TASK TO COMPLETE | Your answer should consist of the lines in the data below that contain "computer".

──────── THE INPUT ────────

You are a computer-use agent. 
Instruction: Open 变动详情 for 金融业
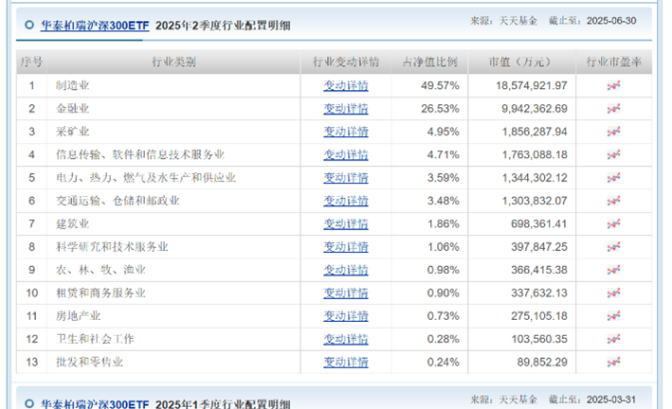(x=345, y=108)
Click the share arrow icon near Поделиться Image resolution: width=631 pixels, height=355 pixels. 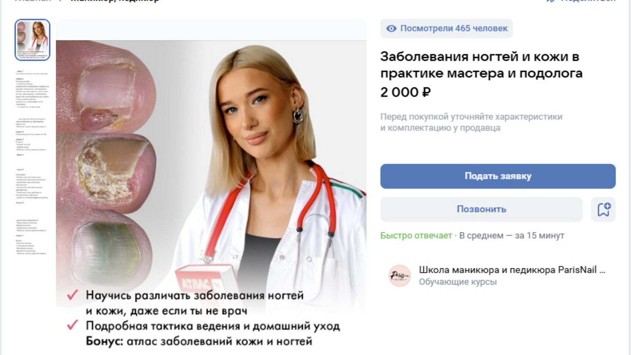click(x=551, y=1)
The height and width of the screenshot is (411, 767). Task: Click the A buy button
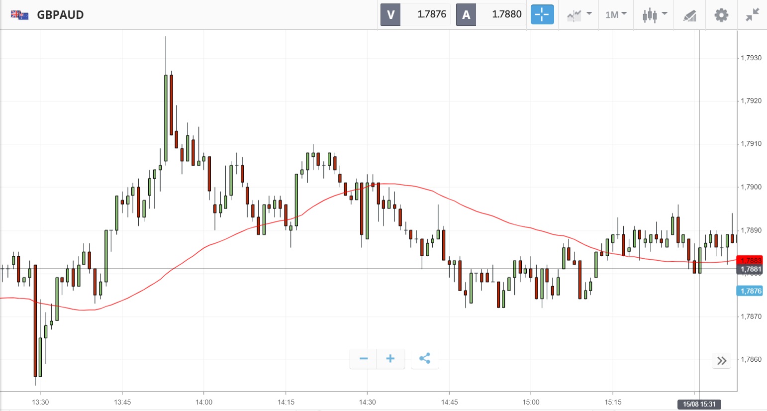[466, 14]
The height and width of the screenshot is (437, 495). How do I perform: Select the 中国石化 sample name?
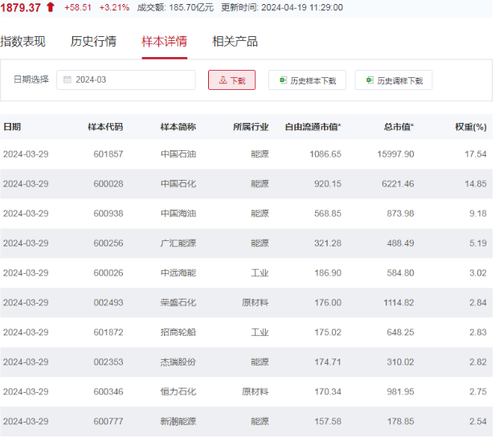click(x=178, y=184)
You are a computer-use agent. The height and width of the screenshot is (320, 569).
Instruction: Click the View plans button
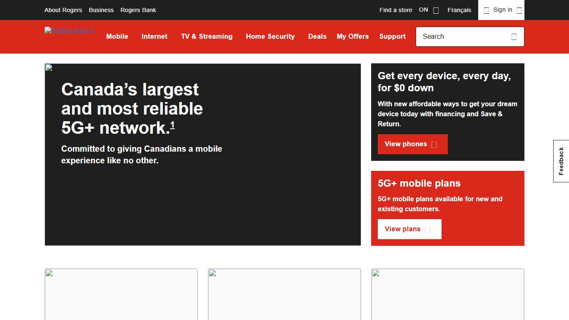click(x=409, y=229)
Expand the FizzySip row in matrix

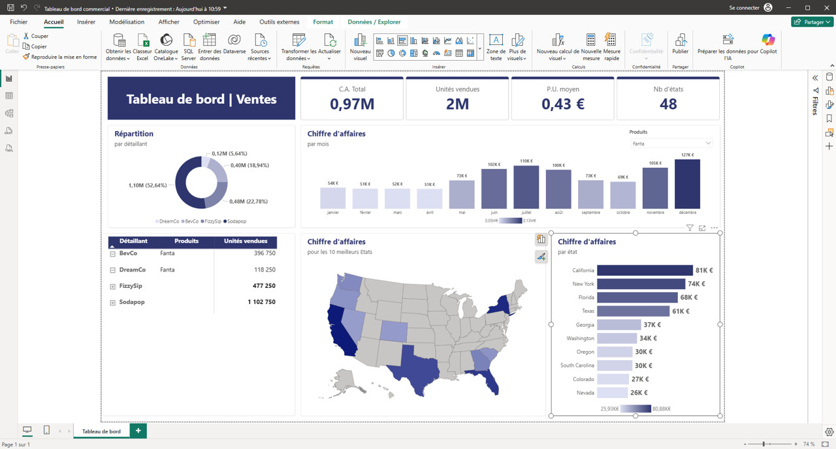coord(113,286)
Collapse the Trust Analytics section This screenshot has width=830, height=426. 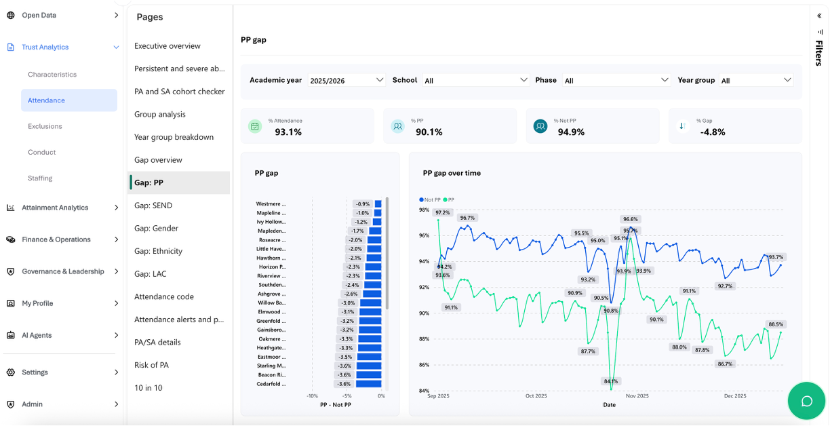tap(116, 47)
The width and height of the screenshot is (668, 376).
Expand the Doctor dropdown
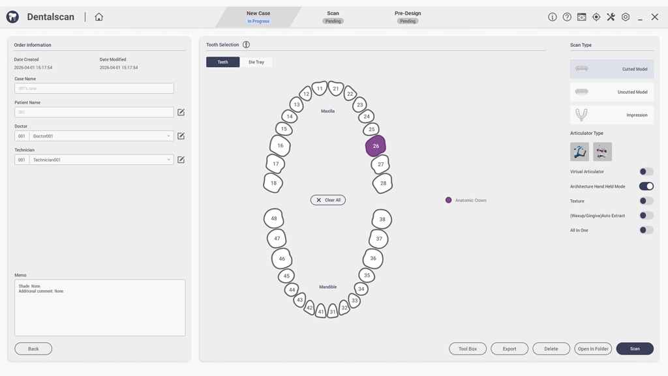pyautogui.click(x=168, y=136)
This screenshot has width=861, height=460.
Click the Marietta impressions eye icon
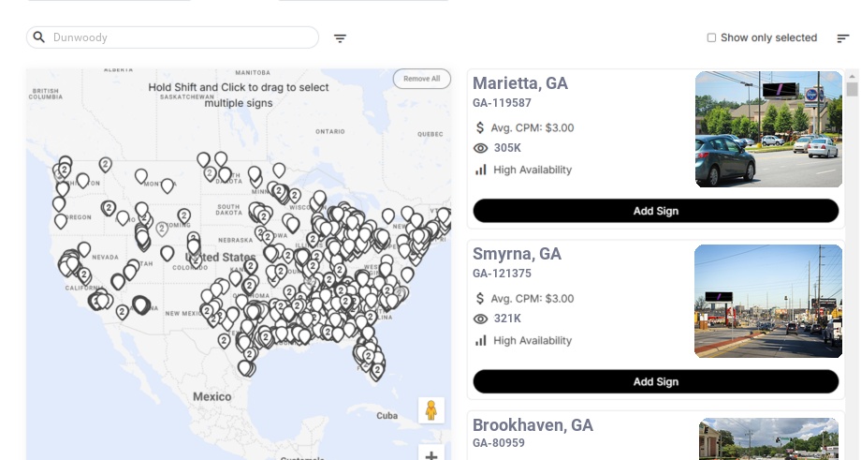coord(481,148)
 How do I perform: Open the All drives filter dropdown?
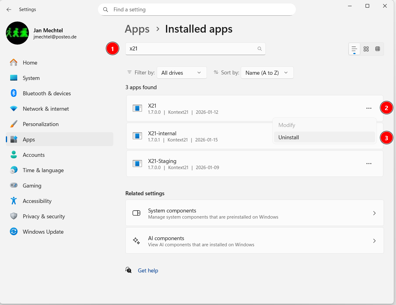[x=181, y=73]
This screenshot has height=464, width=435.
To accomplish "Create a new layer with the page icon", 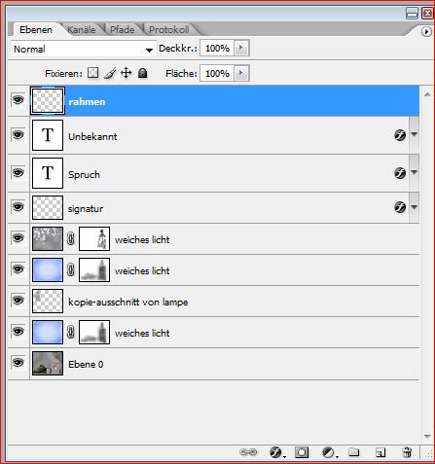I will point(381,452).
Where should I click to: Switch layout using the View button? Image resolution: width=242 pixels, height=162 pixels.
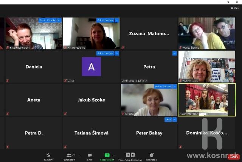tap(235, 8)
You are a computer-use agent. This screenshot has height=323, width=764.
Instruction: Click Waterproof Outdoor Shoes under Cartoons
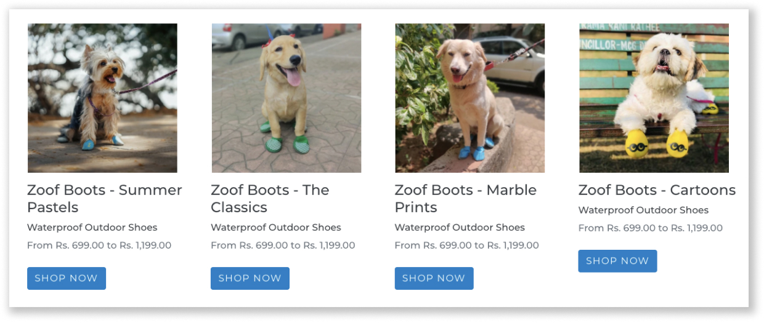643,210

────────
──────── THE INPUT ────────

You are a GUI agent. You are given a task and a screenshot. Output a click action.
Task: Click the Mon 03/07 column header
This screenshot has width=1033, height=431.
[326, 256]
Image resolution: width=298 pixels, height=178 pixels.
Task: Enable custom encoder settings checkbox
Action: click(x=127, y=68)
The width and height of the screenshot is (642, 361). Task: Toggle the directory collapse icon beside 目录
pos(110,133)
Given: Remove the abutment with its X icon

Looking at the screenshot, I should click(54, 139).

────────
──────── THE INPUT ────────

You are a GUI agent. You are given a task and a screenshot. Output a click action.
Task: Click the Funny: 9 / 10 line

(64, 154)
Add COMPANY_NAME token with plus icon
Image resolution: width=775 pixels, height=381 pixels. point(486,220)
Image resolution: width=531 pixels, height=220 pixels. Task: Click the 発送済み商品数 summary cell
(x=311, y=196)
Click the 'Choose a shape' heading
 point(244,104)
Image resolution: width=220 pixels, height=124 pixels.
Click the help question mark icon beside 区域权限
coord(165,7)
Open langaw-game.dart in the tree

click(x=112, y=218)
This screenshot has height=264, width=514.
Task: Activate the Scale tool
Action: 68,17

────────

OUTPUT FOR THIS TASK |
You are a computer-use agent. 
You are a computer-use agent. The height and width of the screenshot is (320, 569).
You are a computer-use agent. This screenshot has height=323, width=764.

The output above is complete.